Prisão x educação
Um dos argumentos dos deputados para reduzir a idade penal sustenta que um jovem infrator de 17 anos já tem consciência dos atos que comete, já que a diferença de idade do criminoso que responde por todos os seus atos conforme o Código Penal e a do jovem infrator pode nem chegar a um ano.
Mas um adolescente estaria psicologicamente apto a responder por seus crimes como um adulto? "Se o adolescente pode cometer uma infração, ele também deve responder por seus atos. Assim como ele tem os seus direitos, também deve ter suas responsabilidades", afirma a psicanalista e professora da Associação de Psicanálise de Curitiba Lúcia Cavalcanti.
"Mas a questão que realmente deve ser discutida é: será que a prisão pode reeducar esse sujeito para a coletividade se ele já não respeita a lei?", continua a professora. "Claro que não", ela mesma responde. "Ele já deveria estar capacitado a reconhecer e aceitar as normas da sociedade. Se cometer um crime, é porque isso não aconteceu. Colocá-lo numa prisão não vai ajudar a educá-lo, assim como também não ajuda alguém mais velho".
Para Lúcia, a sociedade deveria pensar em processos educativos que começassem bem antes. Além disso, os dispositivos pedagógicos e sociais deveriam ser repensados para que o sujeito pudesse exercer plenamente seus direitos e seu convívio social. "A educação tem que começar desde o berço", afirma.
Lúcia acredita que o que faltou para os garotos do caso do índio pataxó foi educação para saber aceitar o próximo. "Da mesma maneira como alguns jovens quebram telefones públicos ou fazem pichações, eles encaravam o índio como uma placa a ser pichada. A reclusão não recuperaria o adolescente, nem vai recuperar os outros que foram presos. A reclusão não vai dizer a eles o que é certo e errado".
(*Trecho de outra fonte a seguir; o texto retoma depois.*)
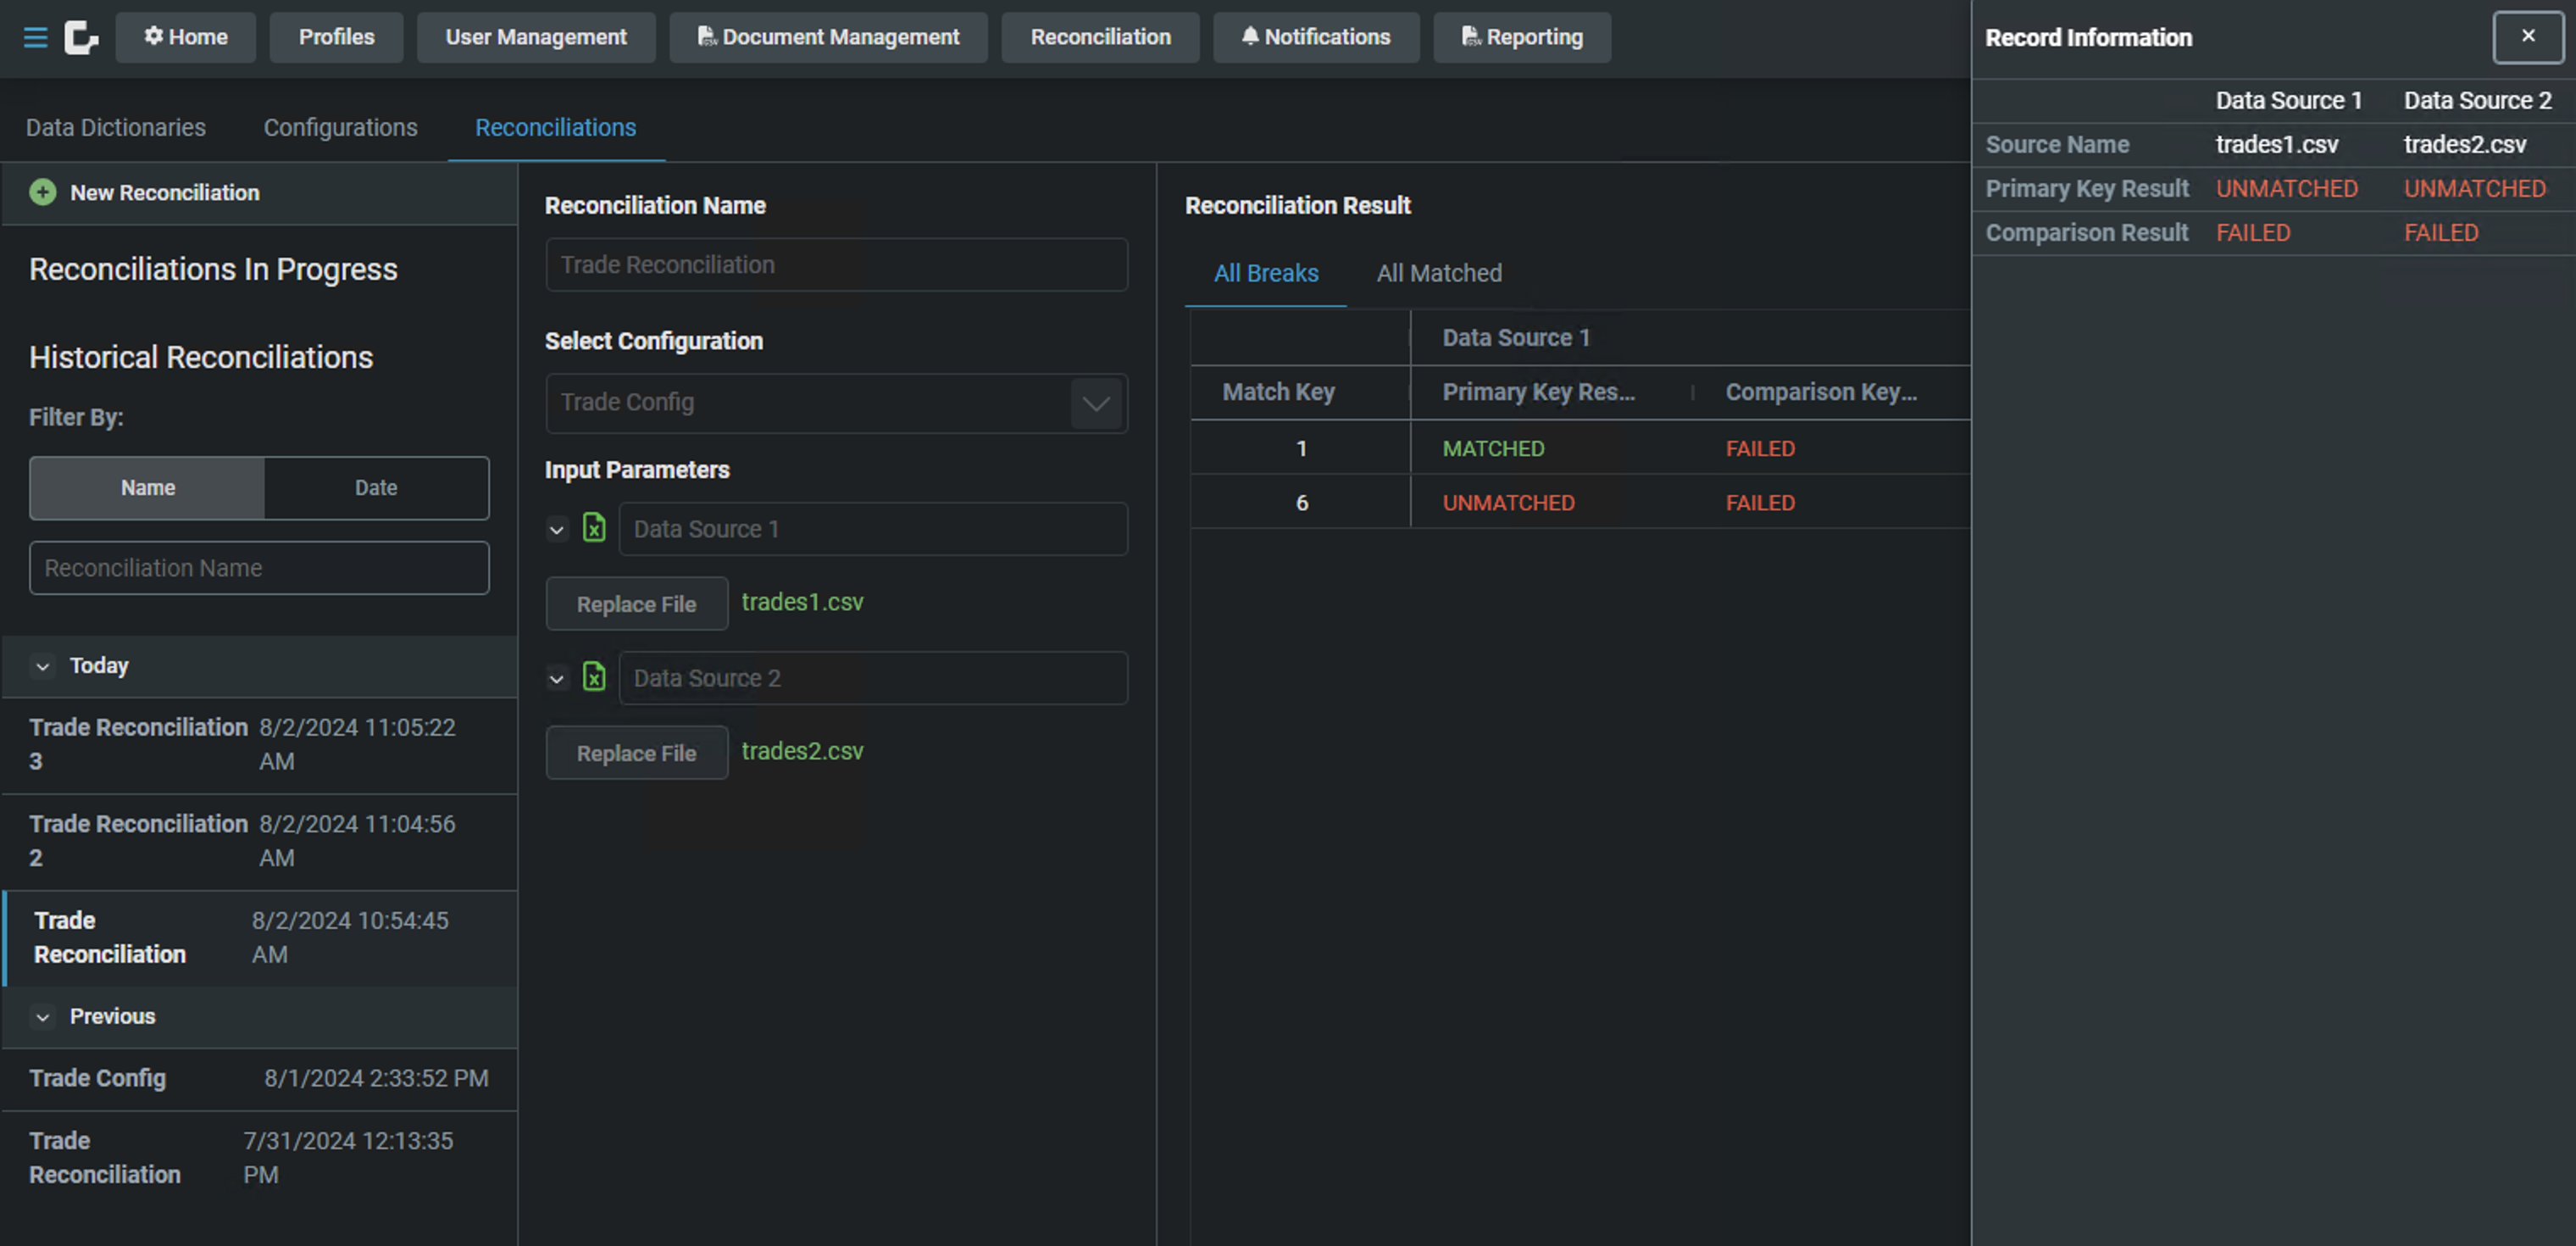2576x1246 pixels.
Task: Switch to Configurations tab
Action: point(340,128)
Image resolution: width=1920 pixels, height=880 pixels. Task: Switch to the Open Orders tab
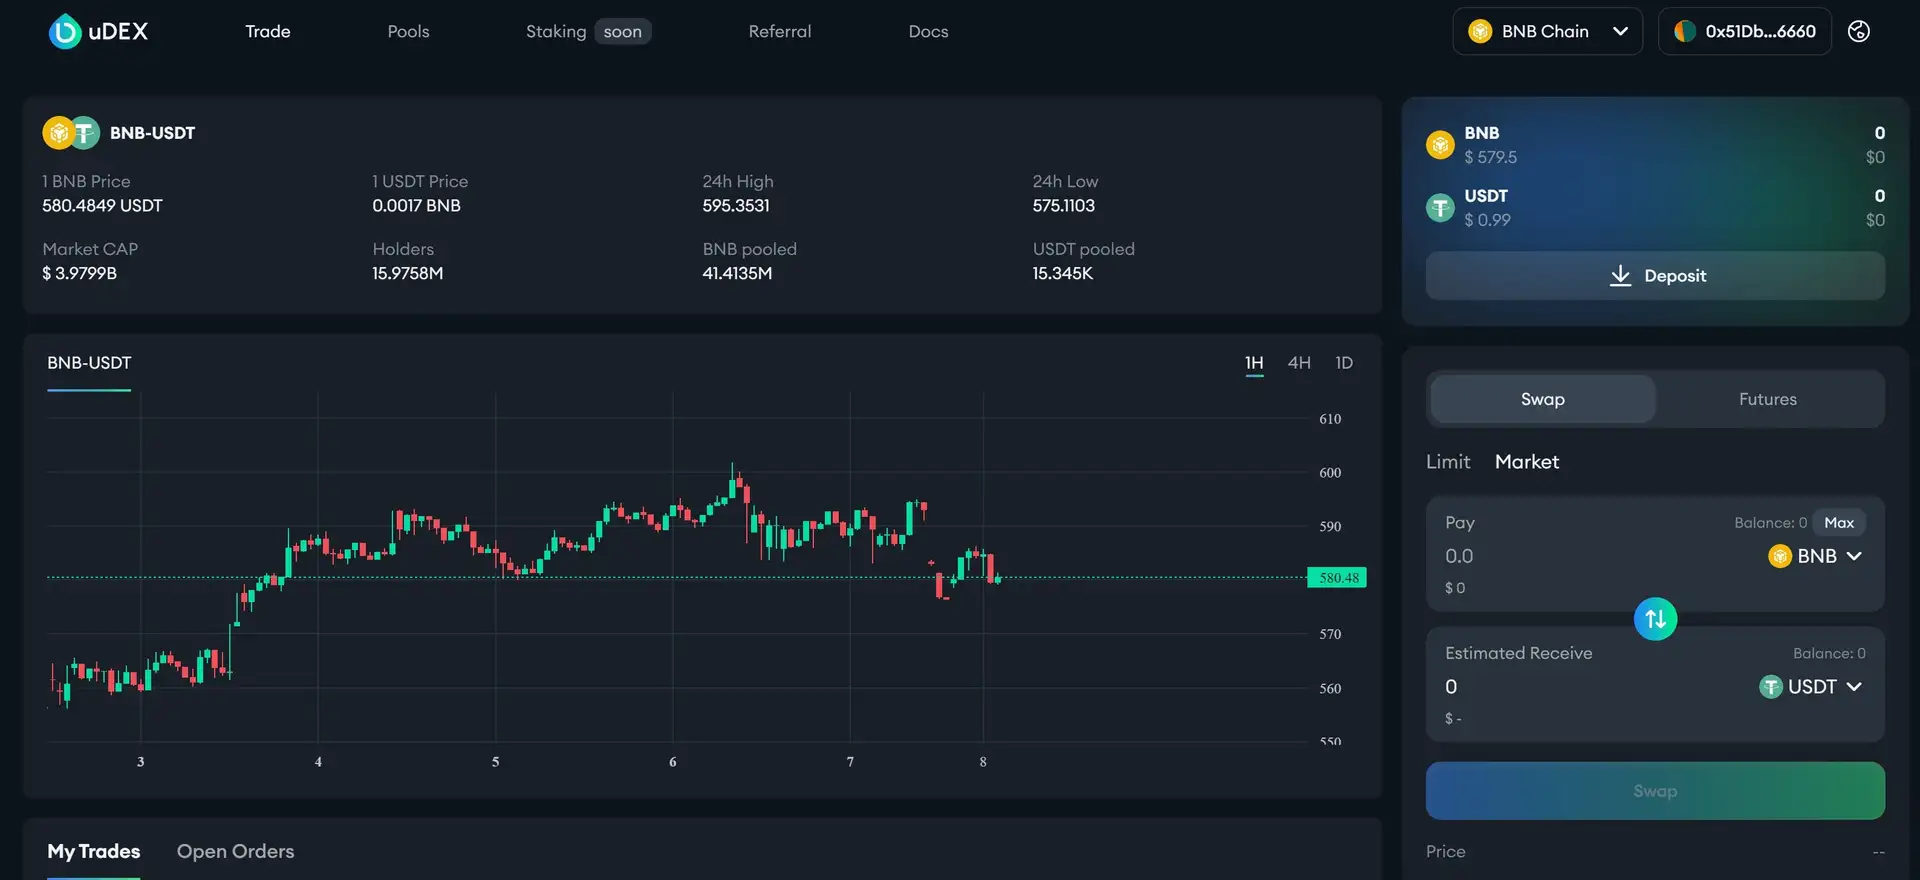point(235,852)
Mário Volpi tem opinião parecida: "A prática de um delito acaba desestruturando todo o caráter e a personalidade do adolescente. Não adianta pensar que se vai reconstruir esse caráter simplesmente impondo um castigo. É um trabalho terapêutico que demanda muito tempo. É preciso que o adolescente tenha a oportunidade de reorganizar sua vida".
A psicanalista acredita que, do jeito que as coisas estão hoje, não
adianta reduzir a pena, pois os jovens teriam que ser preparados para a realidade
dessa nova lei para serem capazes de responder por ela. "Primeiro, deve
vir o conhecimento". Ela conta o exemplo de uma escola pública em que as
crianças não iam para a sala de aula após soar o sinal do recreio. Por causa
disso, a diretora resolveu fazer uma sanção para aqueles que não obedecessem
às regras, que consistia na limpeza dos banheiros depois da aula para os alunos
que permanecessem no pátio. A diretora considerou a solução adequada, pois os
alunos teriam que fazer um trabalho que iria se transformar num benefício à
coletividade. Mas, no dia em que as mães souberam que os filhos ficaram limpando
o banheiro, mobilizaram a imprensa e foi aquele alarido na porta da escola,
o que fez a diretora ter de explicar por que tomou tal atitude, pois, segundo
as mães, "as crianças não estavam lá para limpar banheiro". "Os pais dessas
crianças infratoras desautorizaram a diretora, que não teve opção senão deixar
que sua escola virasse uma bagunça", explica Lúcia.